RN-D: Discretized Categorical Actors with Regularized Networks for On-Policy Reinforcement Learning
Yuexin Bian, Jie Feng, Tao Wang, Yijiang Li, Sicun Gao, Yuanyuan Shi
TL;DR
RN-D introduces discretized categorical actors with regularized networks for on-policy reinforcement learning, reframing policy optimization as cross-entropy-like learning over per-dimension action bins. The approach replaces diagonal Gaussian actors with a discretized policy and pairs it with a Regularized Actor Network architecture featuring residual blocks and pre-normalization, resulting in lower gradient variance and faster convergence. Empirical results across MuJoCo locomotion and ManiSkill manipulation tasks show state-of-the-art performance and improved sample efficiency, including vision-based settings.
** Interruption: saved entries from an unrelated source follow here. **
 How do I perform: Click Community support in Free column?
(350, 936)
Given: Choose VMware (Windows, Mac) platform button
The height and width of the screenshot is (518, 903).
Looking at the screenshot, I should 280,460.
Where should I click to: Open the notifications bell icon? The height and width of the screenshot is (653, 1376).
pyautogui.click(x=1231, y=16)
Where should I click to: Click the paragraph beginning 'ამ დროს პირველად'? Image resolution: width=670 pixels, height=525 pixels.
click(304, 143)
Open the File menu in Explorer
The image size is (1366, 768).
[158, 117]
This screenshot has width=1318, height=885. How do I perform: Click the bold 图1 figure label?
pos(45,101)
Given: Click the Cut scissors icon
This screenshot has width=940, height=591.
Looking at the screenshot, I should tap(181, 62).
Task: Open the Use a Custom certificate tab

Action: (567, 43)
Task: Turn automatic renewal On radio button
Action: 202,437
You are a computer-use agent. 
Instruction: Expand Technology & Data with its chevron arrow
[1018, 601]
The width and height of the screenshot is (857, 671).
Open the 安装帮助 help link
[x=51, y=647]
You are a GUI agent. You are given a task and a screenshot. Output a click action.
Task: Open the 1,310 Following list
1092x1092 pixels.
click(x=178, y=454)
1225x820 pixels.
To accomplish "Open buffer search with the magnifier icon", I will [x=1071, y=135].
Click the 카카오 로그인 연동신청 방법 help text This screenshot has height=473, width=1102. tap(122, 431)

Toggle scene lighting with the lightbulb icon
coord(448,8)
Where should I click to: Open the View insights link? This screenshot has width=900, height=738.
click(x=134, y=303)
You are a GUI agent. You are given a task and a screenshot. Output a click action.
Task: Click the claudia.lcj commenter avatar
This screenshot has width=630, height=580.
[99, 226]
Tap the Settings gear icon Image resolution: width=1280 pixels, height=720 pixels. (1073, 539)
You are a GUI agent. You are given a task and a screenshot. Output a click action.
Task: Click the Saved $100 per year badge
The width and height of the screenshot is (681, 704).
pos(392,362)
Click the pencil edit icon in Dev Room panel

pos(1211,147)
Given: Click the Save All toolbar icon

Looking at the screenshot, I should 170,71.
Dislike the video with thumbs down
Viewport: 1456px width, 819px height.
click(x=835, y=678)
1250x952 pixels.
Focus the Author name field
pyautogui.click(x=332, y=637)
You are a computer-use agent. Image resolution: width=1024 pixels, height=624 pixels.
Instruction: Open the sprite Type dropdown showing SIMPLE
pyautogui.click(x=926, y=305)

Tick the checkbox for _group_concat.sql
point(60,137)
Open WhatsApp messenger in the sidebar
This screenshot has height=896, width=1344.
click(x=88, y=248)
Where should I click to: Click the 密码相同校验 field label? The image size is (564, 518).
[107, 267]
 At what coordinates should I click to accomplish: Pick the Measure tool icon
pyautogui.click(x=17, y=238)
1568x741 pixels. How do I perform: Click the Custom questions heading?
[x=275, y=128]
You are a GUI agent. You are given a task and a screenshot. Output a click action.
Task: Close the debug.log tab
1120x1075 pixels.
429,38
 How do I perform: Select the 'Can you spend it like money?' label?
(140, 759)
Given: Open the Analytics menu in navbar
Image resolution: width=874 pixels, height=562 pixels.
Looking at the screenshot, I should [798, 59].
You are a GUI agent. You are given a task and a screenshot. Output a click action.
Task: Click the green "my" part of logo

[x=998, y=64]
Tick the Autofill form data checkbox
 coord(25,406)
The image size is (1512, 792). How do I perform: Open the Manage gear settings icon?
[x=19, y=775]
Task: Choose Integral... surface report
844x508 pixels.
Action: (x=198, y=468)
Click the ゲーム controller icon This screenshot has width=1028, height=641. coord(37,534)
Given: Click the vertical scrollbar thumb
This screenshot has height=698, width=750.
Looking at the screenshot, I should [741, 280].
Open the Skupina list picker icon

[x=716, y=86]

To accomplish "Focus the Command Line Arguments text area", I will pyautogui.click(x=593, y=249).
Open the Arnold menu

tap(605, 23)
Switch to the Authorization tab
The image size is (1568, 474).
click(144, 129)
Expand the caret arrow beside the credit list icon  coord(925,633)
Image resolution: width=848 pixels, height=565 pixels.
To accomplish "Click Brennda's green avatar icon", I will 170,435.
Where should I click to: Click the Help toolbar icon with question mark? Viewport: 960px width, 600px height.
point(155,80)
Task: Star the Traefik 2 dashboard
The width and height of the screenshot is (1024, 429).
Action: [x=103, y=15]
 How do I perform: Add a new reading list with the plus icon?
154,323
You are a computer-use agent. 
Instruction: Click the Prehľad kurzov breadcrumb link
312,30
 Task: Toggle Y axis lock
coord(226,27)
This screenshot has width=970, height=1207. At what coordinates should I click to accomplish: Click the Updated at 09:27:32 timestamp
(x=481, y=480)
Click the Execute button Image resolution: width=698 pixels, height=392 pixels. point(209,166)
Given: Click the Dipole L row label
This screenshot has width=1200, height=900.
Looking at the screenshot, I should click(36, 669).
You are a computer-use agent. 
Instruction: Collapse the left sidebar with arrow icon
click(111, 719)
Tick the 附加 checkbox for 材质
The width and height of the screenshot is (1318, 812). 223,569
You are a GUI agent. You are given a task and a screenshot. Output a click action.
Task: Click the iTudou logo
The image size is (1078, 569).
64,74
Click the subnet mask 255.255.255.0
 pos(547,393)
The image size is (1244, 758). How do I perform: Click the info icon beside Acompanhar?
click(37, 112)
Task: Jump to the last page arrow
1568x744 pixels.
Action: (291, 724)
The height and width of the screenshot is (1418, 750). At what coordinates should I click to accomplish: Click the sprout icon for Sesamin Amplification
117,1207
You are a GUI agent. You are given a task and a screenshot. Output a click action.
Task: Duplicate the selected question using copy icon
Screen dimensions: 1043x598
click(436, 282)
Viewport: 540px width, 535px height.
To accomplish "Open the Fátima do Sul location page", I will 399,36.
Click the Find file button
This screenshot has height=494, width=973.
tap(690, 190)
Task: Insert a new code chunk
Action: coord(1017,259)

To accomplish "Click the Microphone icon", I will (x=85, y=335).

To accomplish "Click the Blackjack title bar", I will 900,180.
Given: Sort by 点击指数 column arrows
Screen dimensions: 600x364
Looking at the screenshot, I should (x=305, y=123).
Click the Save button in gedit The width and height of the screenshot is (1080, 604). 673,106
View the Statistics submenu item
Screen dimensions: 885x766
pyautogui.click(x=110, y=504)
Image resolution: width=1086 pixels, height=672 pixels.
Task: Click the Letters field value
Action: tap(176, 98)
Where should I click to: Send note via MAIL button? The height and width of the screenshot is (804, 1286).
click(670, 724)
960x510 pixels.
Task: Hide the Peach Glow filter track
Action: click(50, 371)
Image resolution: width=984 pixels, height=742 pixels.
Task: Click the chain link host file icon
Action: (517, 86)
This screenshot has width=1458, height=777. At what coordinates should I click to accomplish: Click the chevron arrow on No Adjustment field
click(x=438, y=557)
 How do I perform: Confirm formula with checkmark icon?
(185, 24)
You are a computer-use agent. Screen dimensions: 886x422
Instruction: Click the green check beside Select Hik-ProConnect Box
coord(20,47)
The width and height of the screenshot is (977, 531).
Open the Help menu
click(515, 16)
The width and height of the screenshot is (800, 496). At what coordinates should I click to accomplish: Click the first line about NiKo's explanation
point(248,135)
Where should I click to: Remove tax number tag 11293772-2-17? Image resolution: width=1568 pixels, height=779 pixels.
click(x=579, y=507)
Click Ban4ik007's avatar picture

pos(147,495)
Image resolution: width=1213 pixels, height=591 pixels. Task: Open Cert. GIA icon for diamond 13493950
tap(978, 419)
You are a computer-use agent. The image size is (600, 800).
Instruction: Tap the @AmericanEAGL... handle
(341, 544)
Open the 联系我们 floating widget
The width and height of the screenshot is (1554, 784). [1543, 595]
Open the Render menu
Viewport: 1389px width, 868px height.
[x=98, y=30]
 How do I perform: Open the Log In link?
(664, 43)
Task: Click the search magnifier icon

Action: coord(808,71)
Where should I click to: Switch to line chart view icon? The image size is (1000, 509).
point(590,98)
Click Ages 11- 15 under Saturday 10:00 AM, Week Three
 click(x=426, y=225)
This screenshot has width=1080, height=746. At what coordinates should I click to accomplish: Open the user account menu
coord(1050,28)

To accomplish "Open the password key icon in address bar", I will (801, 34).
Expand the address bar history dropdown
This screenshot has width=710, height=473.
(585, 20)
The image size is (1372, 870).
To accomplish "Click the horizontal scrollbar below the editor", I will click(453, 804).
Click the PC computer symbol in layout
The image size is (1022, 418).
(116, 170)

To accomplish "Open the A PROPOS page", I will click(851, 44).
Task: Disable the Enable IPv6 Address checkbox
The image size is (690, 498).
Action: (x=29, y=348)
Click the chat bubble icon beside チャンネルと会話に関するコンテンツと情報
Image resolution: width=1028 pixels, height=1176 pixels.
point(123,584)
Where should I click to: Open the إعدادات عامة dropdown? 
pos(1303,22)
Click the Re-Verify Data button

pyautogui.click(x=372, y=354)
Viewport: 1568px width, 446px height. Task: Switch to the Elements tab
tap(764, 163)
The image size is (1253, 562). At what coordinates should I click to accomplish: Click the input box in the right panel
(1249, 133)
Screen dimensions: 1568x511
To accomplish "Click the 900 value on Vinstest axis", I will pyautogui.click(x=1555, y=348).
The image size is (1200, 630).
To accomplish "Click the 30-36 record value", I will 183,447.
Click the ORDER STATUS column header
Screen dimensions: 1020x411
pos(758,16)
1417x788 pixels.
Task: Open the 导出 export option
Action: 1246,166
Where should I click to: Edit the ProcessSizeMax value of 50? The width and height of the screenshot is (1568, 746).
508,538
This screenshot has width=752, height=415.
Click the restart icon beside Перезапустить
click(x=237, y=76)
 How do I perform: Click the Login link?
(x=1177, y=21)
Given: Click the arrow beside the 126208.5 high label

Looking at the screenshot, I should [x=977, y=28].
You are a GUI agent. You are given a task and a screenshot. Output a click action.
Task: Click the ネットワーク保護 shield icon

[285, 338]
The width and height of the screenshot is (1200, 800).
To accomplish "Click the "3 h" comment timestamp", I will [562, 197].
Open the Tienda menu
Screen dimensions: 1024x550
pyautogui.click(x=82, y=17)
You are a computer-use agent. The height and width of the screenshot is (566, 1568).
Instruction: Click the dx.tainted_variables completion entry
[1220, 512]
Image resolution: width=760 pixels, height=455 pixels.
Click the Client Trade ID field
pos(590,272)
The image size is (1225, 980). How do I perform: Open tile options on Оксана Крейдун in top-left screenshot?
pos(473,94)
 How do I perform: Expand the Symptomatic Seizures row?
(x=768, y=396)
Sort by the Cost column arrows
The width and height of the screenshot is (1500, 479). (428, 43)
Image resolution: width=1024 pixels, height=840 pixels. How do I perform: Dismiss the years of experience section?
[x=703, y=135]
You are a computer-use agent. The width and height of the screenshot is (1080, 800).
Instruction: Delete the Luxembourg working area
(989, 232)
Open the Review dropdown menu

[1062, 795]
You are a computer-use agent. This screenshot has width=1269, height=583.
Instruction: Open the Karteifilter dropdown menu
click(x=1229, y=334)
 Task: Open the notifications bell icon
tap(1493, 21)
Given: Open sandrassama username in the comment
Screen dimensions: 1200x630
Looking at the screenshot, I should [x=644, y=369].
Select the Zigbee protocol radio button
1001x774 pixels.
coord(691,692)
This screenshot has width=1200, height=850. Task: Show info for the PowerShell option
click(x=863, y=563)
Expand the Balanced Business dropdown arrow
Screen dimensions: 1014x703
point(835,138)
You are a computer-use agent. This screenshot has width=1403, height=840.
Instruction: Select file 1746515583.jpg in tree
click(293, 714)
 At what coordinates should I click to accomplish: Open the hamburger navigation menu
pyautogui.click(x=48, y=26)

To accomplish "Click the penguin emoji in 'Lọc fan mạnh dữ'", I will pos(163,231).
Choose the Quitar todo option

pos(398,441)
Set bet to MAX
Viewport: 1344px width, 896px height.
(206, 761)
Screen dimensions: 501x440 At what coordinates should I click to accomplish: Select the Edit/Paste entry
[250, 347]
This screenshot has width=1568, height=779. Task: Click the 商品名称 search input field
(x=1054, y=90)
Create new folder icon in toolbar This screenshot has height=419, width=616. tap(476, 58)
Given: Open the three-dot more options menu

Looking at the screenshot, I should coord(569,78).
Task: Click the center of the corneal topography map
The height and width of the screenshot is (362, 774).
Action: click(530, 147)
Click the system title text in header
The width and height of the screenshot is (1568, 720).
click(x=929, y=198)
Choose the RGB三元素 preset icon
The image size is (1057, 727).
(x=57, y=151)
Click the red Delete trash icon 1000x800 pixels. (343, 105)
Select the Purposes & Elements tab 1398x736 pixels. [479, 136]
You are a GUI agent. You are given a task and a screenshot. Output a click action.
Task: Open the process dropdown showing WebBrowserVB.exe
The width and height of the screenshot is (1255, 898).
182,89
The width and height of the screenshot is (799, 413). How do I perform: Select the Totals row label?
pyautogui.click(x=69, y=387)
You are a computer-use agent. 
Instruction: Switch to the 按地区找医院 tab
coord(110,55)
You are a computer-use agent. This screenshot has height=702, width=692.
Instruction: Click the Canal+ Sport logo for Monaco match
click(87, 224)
This work highlights policy representation and actor architecture as powerful levers for robust, scalable on-policy control, and suggests broad applicability to other on-policy algorithms and complex tasks.
Abstract
On-policy deep reinforcement learning remains a dominant paradigm for continuous control, yet standard implementations rely on Gaussian actors and relatively shallow MLP policies, often leading to brittle optimization when gradients are noisy and policy updates must be conservative. In this paper, we revisit policy representation as a first-class design choice for on-policy optimization. We study discretized categorical actors that represent each action dimension with a distribution over bins, yielding a policy objective that resembles a cross-entropy loss. Building on architectural advances from supervised learning, we further propose regularized actor networks, while keeping critic design fixed. Our results show that simply replacing the standard actor network with our discretized regularized actor yields consistent gains and achieve the state-of-the-art performance across diverse continuous-control benchmarks.